ここで fetch のオプションに dispatcher というプロパティーがあることに注目です。このプロパティーはブラウザの fetch にはありません。

Undici のソースを見てみると WHATWG の RequestInit の仕様に沿って実装していると思いきや、最後に undici specific option とコメントされ dispatcher というプロパティーが追加されています。

// https://fetch.spec.whatwg.org/#requestinit
webidl.converters.RequestInit = webidl.dictionaryConverter([
  /* 中略 */
  {
    key: 'dispatcher', // undici specific option
    converter: webidl.converters.any
  }
])

undici/lib/web/fetch/request.js at main · nodejs/undici · GitHub

Request オブジェクトも WHATWG の仕様に沿っていると思いきや、dispatcher の Symbol である kDispatcher プロパティーが追加されています。

// https://fetch.spec.whatwg.org/#request-class
class Request {
  // https://fetch.spec.whatwg.org/#dom-request
  constructor (input, init = {}) {
      /* 中略 */
    if (typeof input === 'string') {
      this[kDispatcher] = init.dispatcher
      /* 中略 */
    } else {
      this[kDispatcher] = init.dispatcher || input[kDispatcher]
      /* 中略 */
    }
    /* 中略 */
  }
  /* 中略 */
}

node/deps/undici/src/lib/web/fetch/request.js at main · nodejs/node · GitHub

上記の Undici ドキュメントでは dispatcher というプロパティーに Agent オブジェクトを渡していたので、試しに以下の通り Node.js の https.Agent を渡してみましたがダメでした。

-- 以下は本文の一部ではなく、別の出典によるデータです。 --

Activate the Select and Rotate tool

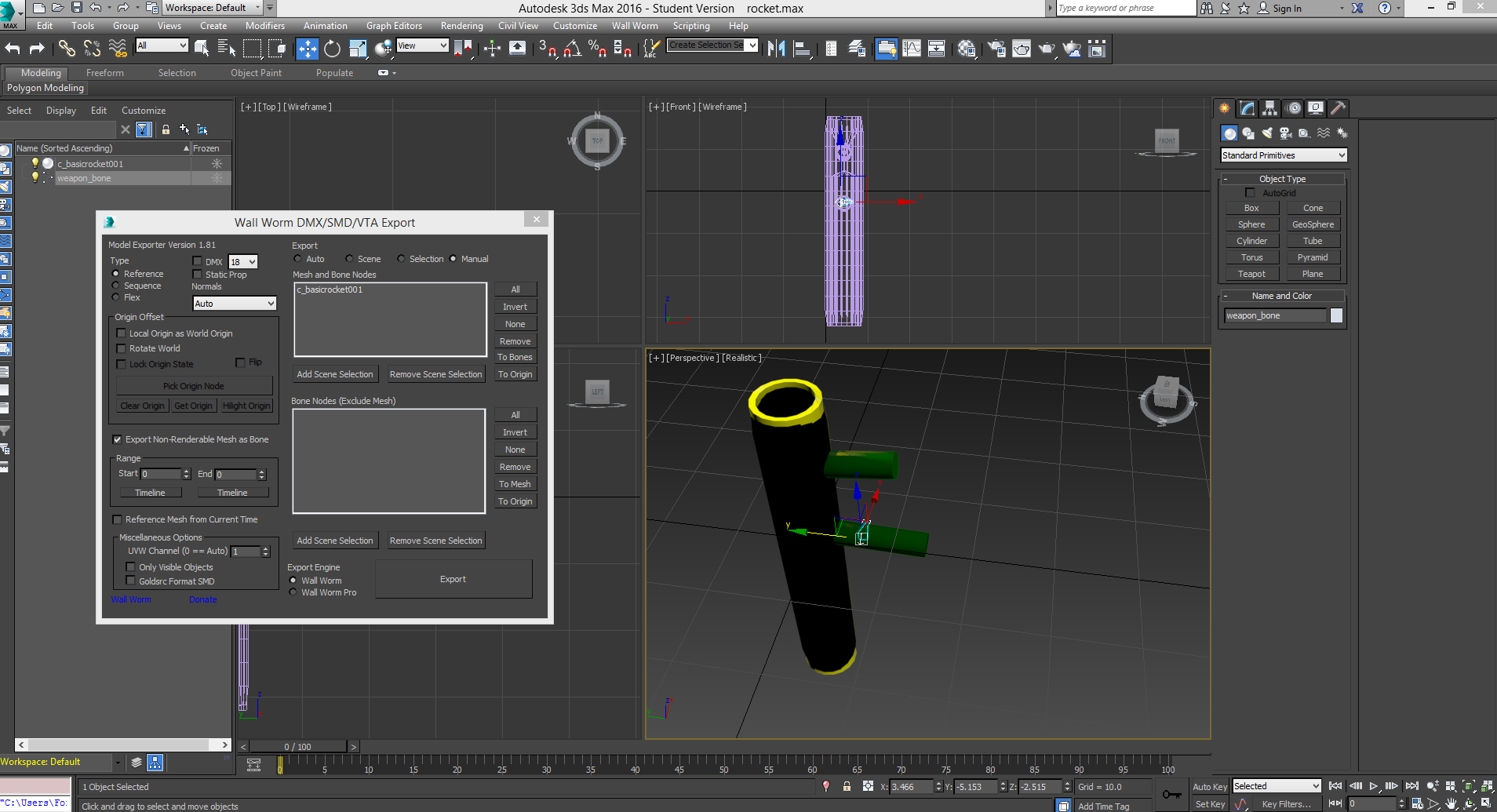[332, 49]
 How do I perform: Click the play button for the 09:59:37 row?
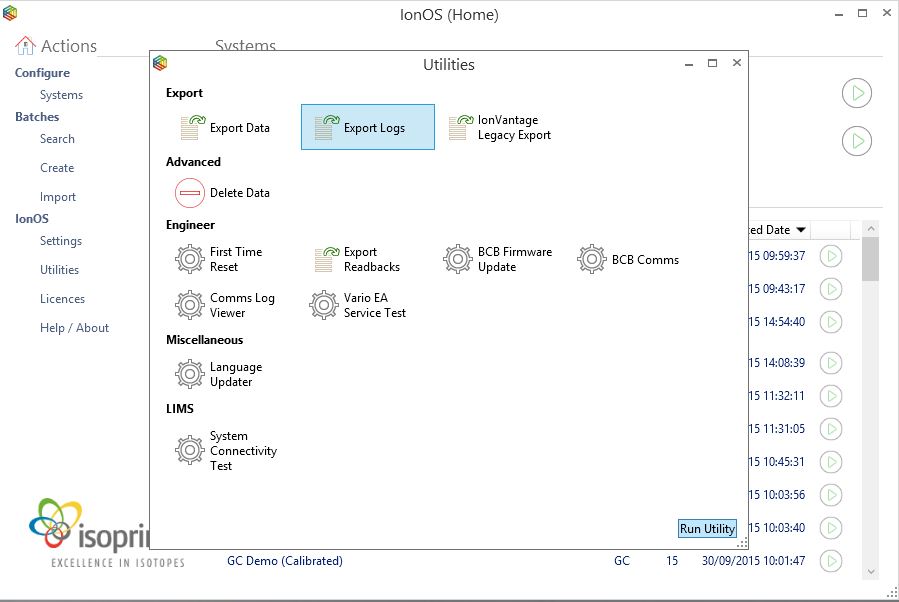click(829, 256)
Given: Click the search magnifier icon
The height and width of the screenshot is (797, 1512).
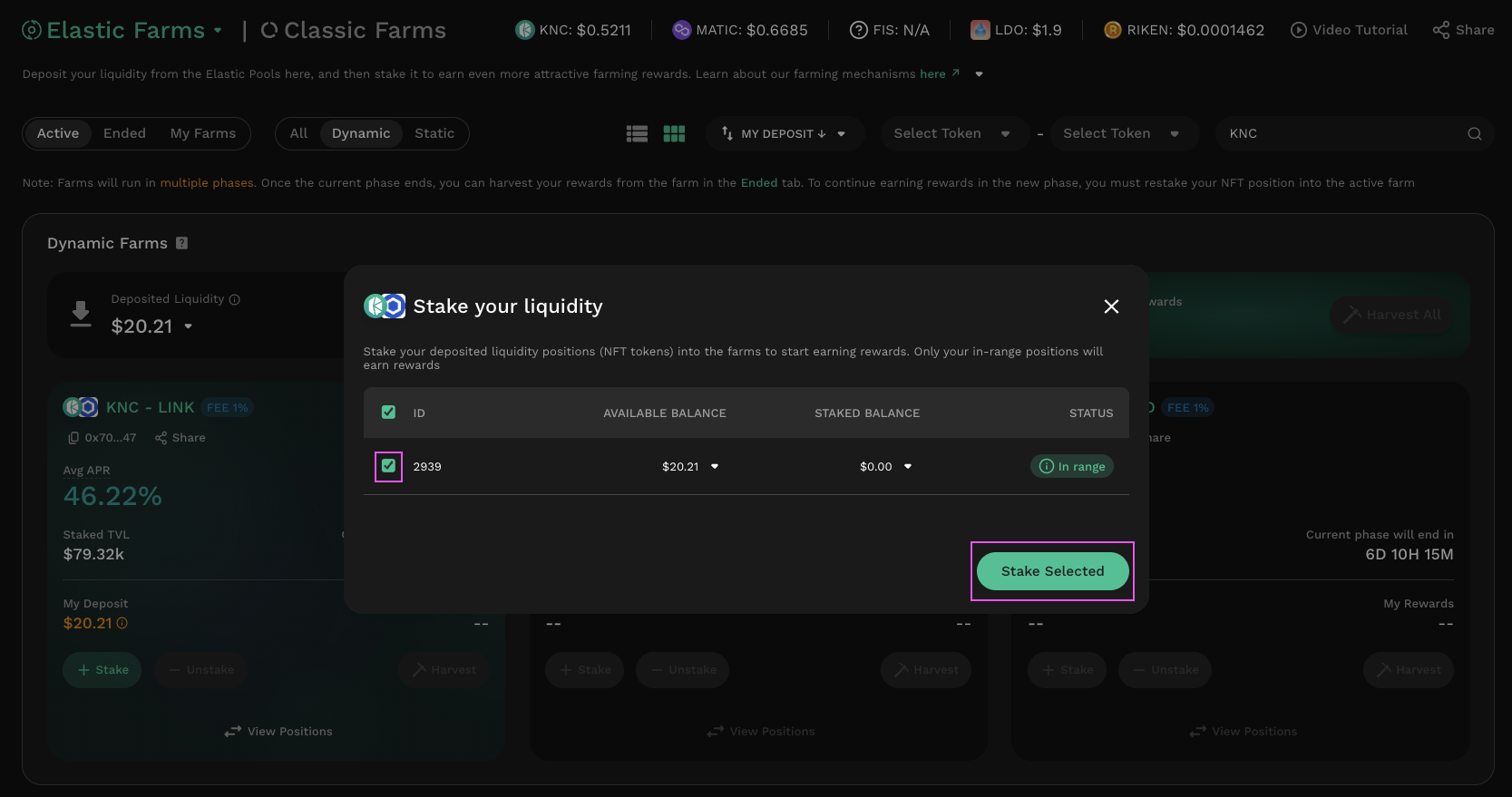Looking at the screenshot, I should click(1474, 134).
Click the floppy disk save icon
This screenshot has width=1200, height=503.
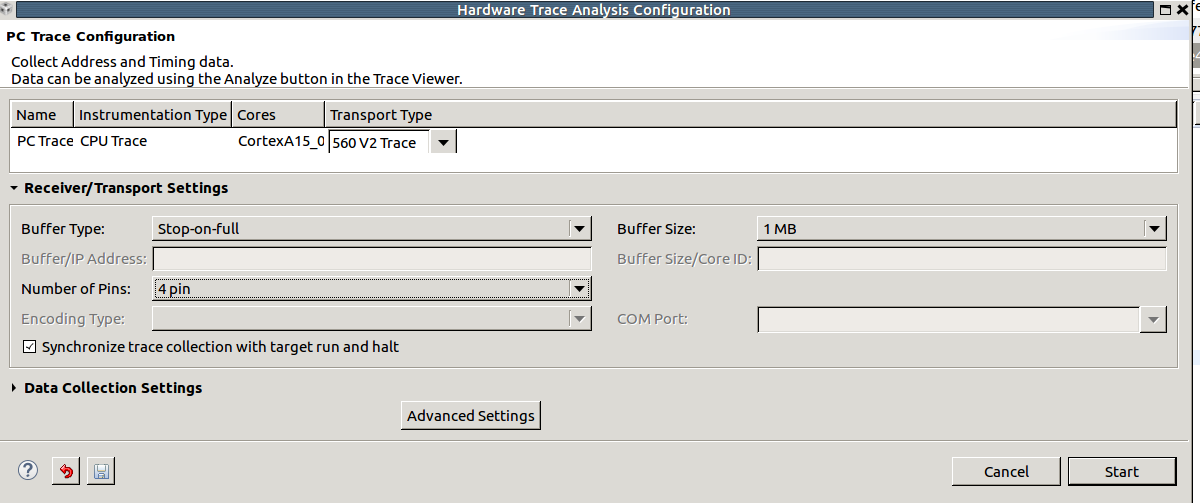(x=99, y=471)
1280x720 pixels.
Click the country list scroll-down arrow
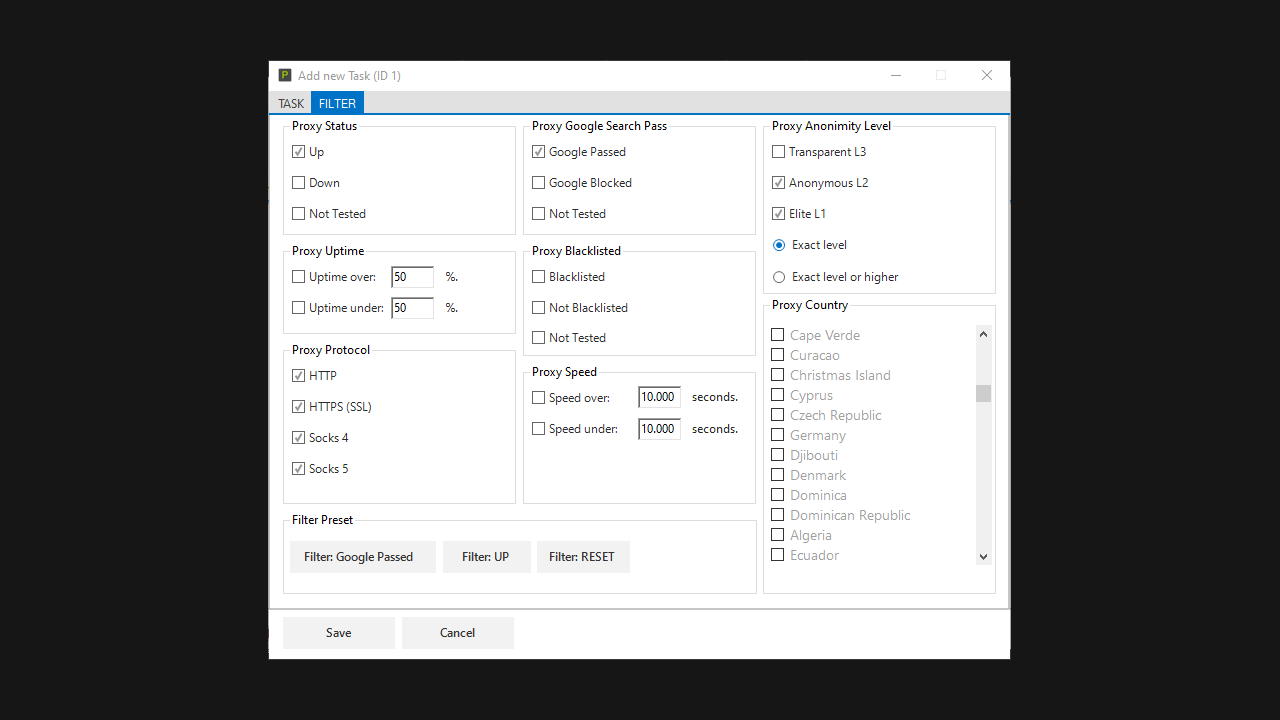983,556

import { Agent } from "node:https";
import { readFileSync } from 'node:fs';

const cert = readFileSync('cert.pem');
const agent = new Agent({ ca: cert })

const res = await fetch('https://yesno.wtf/api', { dispatcher: agent });
const data = await res.json();
console.log(data);

以下エラーがでます。https.Agent と undice.Agent は別物のようです。

[cause]: TypeError: agent.dispatch is not a function

しょうがないので undici パッケージを追加します。

npm install undici

https.Agent を undici.Agent に置き換えます。

import { Agent } from 'undici';
import { readFileSync } from 'node:fs';

const cert = readFileSync('cert_decryption_trusted.crt');

const agent = new Agent({
  connect: {
    ca: cert,
  },  
});

const res = await fetch('https://yesno.wtf/api', { dispatcher: agent });
const data = await res.json();
console.log(data);

これで無事にアクセスすることができました。ただ自己署名証明書の追加のために undici パッケージを追加するのもいけてないのと本番環境では証明書追加は不要であることがほとんどではと思いますので、fetch の場合は環境変数での対応が無難だと思います。

あとがき 

TLS インスペクションが入った環境化における Node.js での HTTPS リクエスト時に発生する self-signed certificate in certificate chain エラーの対応方法について纏めました。企業環境は何かと不便ですが、ちゃんと原因と対応方法がわかっているとサクッと対応できるので本記事がお役に立てると幸いです。